■ **Written problem A**:
In the Wisconsin commission decision, what processing fee must accompany a form MC-400 application?
■ **Written problem B**:
Pick up the Wisconsin commission decision at its final sentence and carry it forward.

■ **Source text**:
==============================

STATE OF WISCONSIN
LABOR AND INDUSTRY REVIEW COMMISSION
P O BOX 8126, MADISON, WI 53708-8126 (608/266-9850)
JAMES KNIGHT, Complainant
THE PRUDENTIAL INSURANCE COMPANY OF AMERICA, Respondent
FAIR EMPLOYMENT DECISION
ERD Case No. 9153411
The commission has considered the petition and the positions of the parties, and it has reviewed the evidence submitted to the ALJ. Based on its review, the commission agrees with the decision of the ALJ, and it adopts the findings and conclusion in that decision as its own, except that it makes the following modification:
In paragraph 4 of the Findings of Fact, delete "National Association of Insurance Dealers" and substitute "National Association of Securities Dealers, Inc.".
DECISION
The decision of the administrative law judge (copy attached), as modified, is affirmed.
Dated and mailed
October 31, 1995
knighja.rmd : 101 : 9
/s/ Pamela I. Anderson, Chairman
/s/ Richard T. Kreul, Commissioner
/s/ David B. Falstad, Commissioner
In his reply brief, the complainant disputes the administrative law judges finding that the complainant failed to show he was qualified for the district agent position. If the complainant were not qualified for the position, he would fail to make his prima facie case of employment discrimination. In that event, his complaint could be dismissed without further inquiry.
The commission is satisfied that the administrative law judge correctly concluded that the complainant was not qualified for the district agent position. The record establishes that a significant portion of the duties of the position for which the complainant applied involved the sale of certain securities. The respondents witness credibly testified to that effect, and the respondent also established that the individual who obtained the job would have to be registered for membership with the National Association of Securities Dealers, Inc., (NASD) pursuant to federal law. The requirement of registration was also set out in the agreement between the respondent and the labor union representing its agents. The administrative law judge considered, but properly gave little weight to, an outdated position description which indicated that registration was only "desirable."
An individual seeking registration as a member with NASD begins by filing a uniform application on form U-4. Ordinarily, NASD will act on the individuals form U-4 application alone. However, under the federal securities law in effect at the time relevant to this case, a person is subject to a "statutory disqualification" from membership in a self-regulatory agency (such as NASD) if he or she has been convicted of any felony within ten years of applying for membership. 15 USC, sec. 78c (26) and (39). NASD will not register a statutorily-disqualified individual based only on the form U-4 application.
A statutorily-disqualified person may still become registered with NASD if his or her employing firm submits a special application on form MC-400, along with a $1,000 processing fee, to both NASD and the Securities and Exchange Commission (SEC) for approval. On the MC-400 form, the employing firm must explain how it will supervise the statutorily-disqualified individual and what steps it took to investigate him or her. The employing firm must also promise to do everything in its power to supervise the statutorily-disqualified individual, and to not change his or her duties or the supervision over him or her without approval from NASD. In addition, an employing firm is subject to increased penalties for failing to supervise adequately an individual registered under the form MC-400 application process.

==============================

■ **Provided data**:
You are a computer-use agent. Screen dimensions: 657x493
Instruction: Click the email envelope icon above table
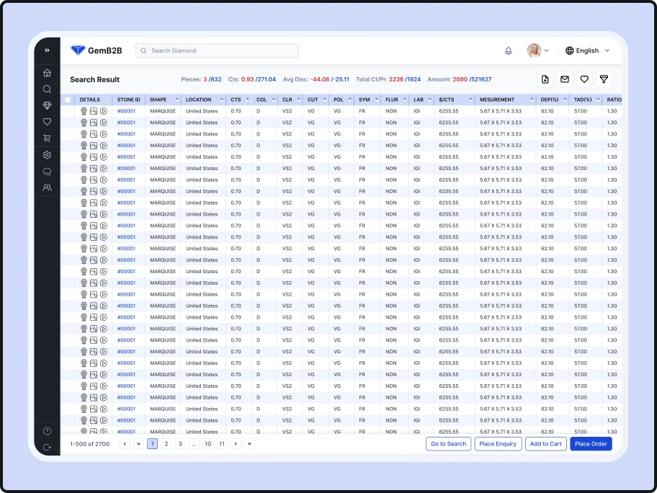click(x=565, y=79)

==============================

■ **Right answer A**:
A $1,000 processing fee.

■ **Right answer B**:
In this case, the administrative law judges conclusion that the complainant failed to meet his burden of establishing he was "qualified" for the district agent position is well supported. First, of course, the complainant was subject to a "statutory disqualification" from registration with NASD under the normal procedures by virtue of his felony convictions. In addition, registration under the MC-400 application process would have required the respondent to take additional steps and promise to act or limit its action in a manner not required for individuals who are not statutorily-disqualified.
The complainant argues that the record does not establish that the NASD would have, upon receipt of the MC-400 application, done anything other than approve the complainants registration immediately and without reservation. The complainant also cites the deposition testimony of Mr. Kenneth Hojnacki to the effect that persons with drug-related felony convictions have been licensed by the state of Wisconsin to sell securities. Of course, Mr. Hojnacki also admitted on several occasions that he could not speak for either NASD or the SEC.
The commission agrees that what NASD would have done upon receipt of the MC-400 is a matter for speculation. However, the complainant has the burden of proving he was qualified for the district agent position, so the commission is not inclined to simply infer the registration would have been granted without reservation. In addition, the commission must wonder why federal law would expressly disqualify the complainant, or why the NASD would require completion of the MC-400 form with the respondents certification described above, if NASD simply intended to approve his registration without reservation.
Moreover, even if NASD would have simply approved the application without reservation, the fact remains that it would only do so after the respondent made the representations in the MC-400 and agreed to be liable for potentially higher sanctions for inadequate supervision. In effect, the complainant needed the respondent to act so he would be qualified for the job. Necessarily, therefore, he was not qualified for the job when he applied or when the respondent ended the interview process.
The complainant argues that he was not absolutely barred from being registered with NASD. Being "not absolutely barred" from registration, though, is not the same as being qualified. True, the complainant may well have been registered by the NASD if the respondent had taken these steps described above. However, the commission sees nothing in the Wisconsin fair employment laws which allows a complainant to establish a prima facie case by showing that the respondent could, in effect, qualify the complainant for a job by taking some extraordinary steps in his behalf.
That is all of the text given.